**Task instructions:** Copy the portion of the soda tax article that opens with the words containing "Mr. Mayor, try" and closes with "health issue: obesity.", substituting "beverage levy" for each occurrence of "soda tax".

**Provided passage:**
Skip to content
Health
Link copied to clipboard

Mr. Mayor, try for that soda tax again!

Philadelphia Mayor Michael Nutter says his twice-failed soda tax will not be proposed again this year. That's too bad. Accumulating scientific evidence says it could help the city cope with a major public health issue: obesity.

The Inquirer reported Monday that Mayor Michael Nutter's twice-failed, 2-cents-per-ounce tax on sugary beverages — aka the soda tax — would not be resuscitated in City Council this year. "At the moment, the sugar-sweetened beverage tax is not on my radar screen," Nutter said in an interview.

This brings great relief, for the moment, to the lobbyists and pro-soda activists who seem more interested in the bottom line than in the health and waistlines of Philadelphians. Similar tax efforts in 30 states have failed, including one recently in Hawaii that would have added a 17-cent levy to a single-serve bottle of soda. According to Center for Science in the Public Interest, since 2009 PepsiCo Inc., Coca-Cola Co., and the American Beverage Association have spent approximately $70 million to lobby against soda tax efforts nationwide.

For Mayor Nutter, the proposed tax is designed to address two concerns: the considerable contribution of sugar-sweetened beverages to the obesity (also here) and diabetes (also here) epidemics and an effort to raise revenue for the city's struggling public school system. As we wrote in a previous post, obesity is a dire concern in Philadelphia, and the City of Brotherly Love ranks first in obesity and overweight residents among big cities in the United States.

According to the Philadelphia Department of Public Health, as of 2008, 64 percent of adults and 57 percent of children ages 6-11 were either overweight or obese – and in North Philadelphia, nearly 70 percent were. That same  document noted that "Philadelphians drink approximately 60 million gallons of sugar sweetened beverages annually."

Creating barriers to the consumption of sugar-sweetened beverages seems to work, according to peer-reviewed scientific research. One study, from the Harvard School of Public Health, followed the soda-drinking habits of students in the Boston Public School system following its ban on sales of sugar-sweetened drinks in their public high schools in 2004. According to that study, by 2006, there were significant reductions in the consumption of sodas in the two years after implementation of the ban.

**Extracted material:**
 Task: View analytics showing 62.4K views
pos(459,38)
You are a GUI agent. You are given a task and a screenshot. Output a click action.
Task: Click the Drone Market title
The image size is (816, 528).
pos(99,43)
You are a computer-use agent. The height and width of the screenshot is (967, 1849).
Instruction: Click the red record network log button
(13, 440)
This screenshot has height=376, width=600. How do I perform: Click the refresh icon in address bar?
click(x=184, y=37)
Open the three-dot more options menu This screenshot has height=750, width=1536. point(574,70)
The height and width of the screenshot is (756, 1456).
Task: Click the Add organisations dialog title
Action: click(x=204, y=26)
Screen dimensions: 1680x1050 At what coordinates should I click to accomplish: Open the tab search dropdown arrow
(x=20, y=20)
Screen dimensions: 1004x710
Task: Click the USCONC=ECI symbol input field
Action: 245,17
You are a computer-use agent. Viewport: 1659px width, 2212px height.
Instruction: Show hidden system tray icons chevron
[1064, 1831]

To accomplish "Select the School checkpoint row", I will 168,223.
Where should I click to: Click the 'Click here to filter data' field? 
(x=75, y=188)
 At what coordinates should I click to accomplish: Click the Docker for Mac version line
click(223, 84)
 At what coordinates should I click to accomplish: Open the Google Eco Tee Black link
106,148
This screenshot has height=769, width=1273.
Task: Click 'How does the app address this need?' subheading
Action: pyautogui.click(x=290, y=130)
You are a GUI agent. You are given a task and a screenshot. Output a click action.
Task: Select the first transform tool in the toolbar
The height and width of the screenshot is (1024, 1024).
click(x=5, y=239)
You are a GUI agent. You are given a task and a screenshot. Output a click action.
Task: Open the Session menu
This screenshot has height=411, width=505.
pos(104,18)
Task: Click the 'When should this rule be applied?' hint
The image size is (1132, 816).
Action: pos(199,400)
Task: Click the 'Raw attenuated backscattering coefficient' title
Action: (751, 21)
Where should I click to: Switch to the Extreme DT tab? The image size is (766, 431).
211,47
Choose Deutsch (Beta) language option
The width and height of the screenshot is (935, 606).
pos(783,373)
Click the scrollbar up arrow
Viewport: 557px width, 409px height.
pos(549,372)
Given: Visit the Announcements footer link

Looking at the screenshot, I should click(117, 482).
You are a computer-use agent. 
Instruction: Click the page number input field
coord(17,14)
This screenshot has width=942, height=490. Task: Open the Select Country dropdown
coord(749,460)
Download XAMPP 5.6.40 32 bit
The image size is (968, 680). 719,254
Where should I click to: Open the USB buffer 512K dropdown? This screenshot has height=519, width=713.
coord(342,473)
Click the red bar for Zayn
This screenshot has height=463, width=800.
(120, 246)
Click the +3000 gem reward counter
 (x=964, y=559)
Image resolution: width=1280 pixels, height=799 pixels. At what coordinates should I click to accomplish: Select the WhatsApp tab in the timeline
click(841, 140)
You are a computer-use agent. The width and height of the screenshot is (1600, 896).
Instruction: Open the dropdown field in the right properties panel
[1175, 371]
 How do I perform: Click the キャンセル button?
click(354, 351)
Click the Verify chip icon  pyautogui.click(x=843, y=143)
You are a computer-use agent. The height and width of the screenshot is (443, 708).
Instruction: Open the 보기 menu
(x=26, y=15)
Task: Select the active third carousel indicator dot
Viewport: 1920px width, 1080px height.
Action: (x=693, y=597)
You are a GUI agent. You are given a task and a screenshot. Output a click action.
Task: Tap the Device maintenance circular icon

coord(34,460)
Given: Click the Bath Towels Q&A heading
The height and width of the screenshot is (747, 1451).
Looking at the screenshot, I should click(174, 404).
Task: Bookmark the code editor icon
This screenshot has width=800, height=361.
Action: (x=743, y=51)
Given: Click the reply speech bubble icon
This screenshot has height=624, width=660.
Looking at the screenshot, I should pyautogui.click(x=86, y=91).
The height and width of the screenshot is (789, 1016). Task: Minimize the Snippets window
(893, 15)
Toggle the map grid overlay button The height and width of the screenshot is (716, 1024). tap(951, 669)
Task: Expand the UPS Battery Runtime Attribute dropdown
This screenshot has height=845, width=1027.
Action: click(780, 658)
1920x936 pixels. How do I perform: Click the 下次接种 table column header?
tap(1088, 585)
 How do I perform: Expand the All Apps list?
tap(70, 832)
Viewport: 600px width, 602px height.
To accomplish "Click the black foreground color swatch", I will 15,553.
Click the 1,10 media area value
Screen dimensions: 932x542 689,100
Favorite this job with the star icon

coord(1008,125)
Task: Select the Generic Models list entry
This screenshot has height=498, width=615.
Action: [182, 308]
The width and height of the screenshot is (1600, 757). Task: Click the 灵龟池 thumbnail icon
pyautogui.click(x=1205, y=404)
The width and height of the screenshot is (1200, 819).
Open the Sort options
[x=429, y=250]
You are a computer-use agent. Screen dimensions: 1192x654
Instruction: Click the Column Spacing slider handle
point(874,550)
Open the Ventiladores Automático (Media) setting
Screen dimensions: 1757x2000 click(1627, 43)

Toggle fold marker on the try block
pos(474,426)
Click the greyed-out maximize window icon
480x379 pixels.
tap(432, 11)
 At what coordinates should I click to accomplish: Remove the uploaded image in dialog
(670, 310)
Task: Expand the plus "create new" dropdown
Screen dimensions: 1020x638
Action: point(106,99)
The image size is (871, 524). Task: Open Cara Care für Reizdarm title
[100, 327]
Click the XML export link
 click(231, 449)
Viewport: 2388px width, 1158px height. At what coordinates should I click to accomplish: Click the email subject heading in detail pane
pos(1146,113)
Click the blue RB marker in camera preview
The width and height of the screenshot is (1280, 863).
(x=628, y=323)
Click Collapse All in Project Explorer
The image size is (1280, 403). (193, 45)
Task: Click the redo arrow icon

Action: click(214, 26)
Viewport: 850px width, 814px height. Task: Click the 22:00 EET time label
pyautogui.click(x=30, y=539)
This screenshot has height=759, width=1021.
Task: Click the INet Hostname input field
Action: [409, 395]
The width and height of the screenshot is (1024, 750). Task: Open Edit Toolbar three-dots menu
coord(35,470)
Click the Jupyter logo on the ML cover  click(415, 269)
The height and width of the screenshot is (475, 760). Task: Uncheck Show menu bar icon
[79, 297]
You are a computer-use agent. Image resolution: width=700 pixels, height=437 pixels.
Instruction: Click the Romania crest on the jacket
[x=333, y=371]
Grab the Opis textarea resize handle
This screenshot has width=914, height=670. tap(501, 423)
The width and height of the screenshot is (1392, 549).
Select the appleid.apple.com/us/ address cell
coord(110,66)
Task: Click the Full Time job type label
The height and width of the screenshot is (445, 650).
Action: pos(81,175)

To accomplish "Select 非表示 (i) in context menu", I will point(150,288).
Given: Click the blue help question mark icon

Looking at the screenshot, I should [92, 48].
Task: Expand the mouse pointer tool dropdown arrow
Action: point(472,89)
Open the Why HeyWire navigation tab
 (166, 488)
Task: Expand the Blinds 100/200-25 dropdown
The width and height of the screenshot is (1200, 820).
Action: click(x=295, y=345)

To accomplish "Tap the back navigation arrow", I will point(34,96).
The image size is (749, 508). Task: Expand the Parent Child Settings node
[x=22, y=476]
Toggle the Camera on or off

**Answer box:**
Mr. Mayor, try for that beverage levy again!

Philadelphia Mayor Michael Nutter says his twice-failed beverage levy will not be proposed again this year. That's too bad. Accumulating scientific evidence says it could help the city cope with a major public health issue: obesity.